--- EXERCISE BRIEF ---
Update the records from the start through the line containing "at that location.", changing "Describe" to "Identify" and keeping everything else as it is. Return only those lines, with the pictures omitted.

--- PROVIDED RECORDS ---

━━━━━━━━━━━━━━━━━━━━━━━━━━━━━━

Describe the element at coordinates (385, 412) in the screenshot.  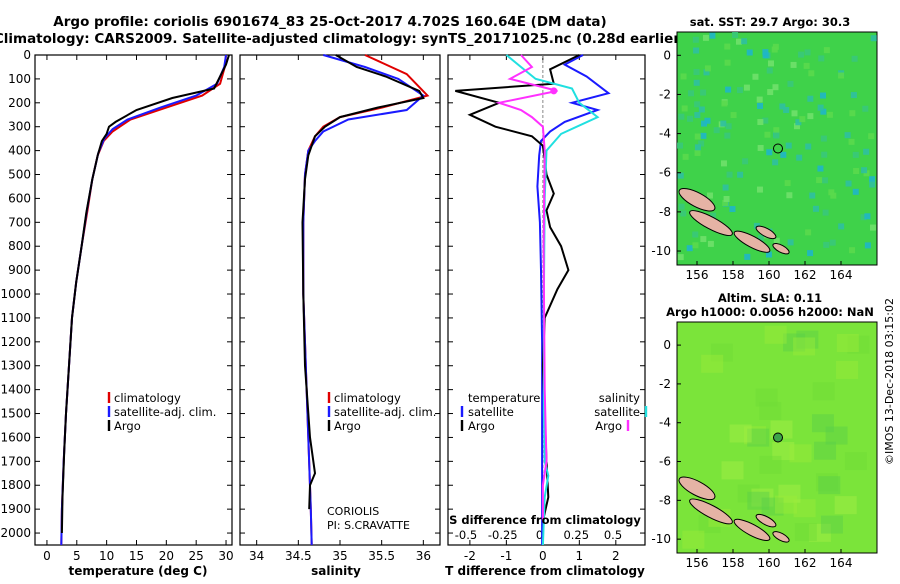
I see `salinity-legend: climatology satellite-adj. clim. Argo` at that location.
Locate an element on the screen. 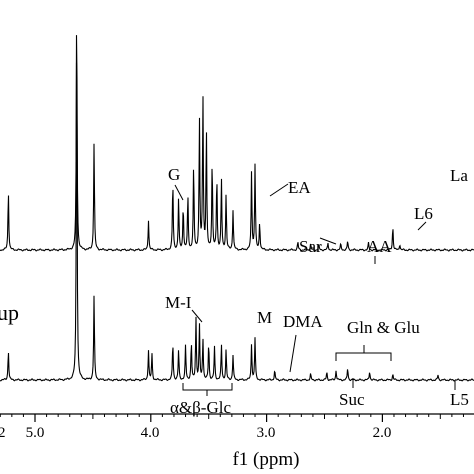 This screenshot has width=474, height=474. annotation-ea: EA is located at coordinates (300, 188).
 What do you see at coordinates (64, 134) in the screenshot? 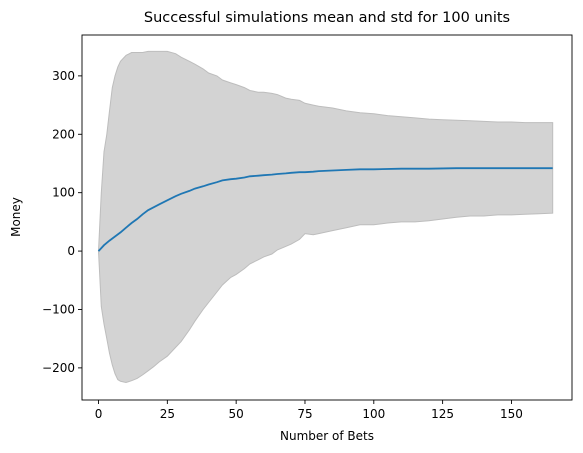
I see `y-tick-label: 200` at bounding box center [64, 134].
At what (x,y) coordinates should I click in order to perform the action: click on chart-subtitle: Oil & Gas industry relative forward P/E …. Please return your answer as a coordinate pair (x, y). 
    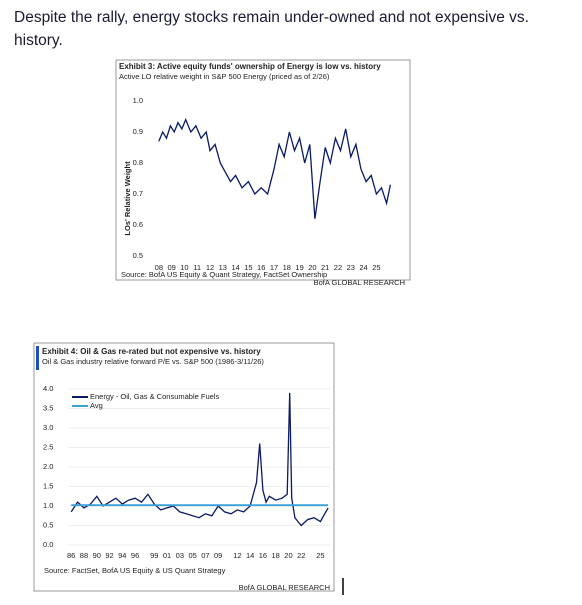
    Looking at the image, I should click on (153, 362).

━━━━━━━━━━━━━━━━━━━━━━━━━━━━━━

--- OUTPUT BELOW ---
Identify the element at coordinates (385, 412) in the screenshot.  
I see `salinity-legend: climatology satellite-adj. clim. Argo` at that location.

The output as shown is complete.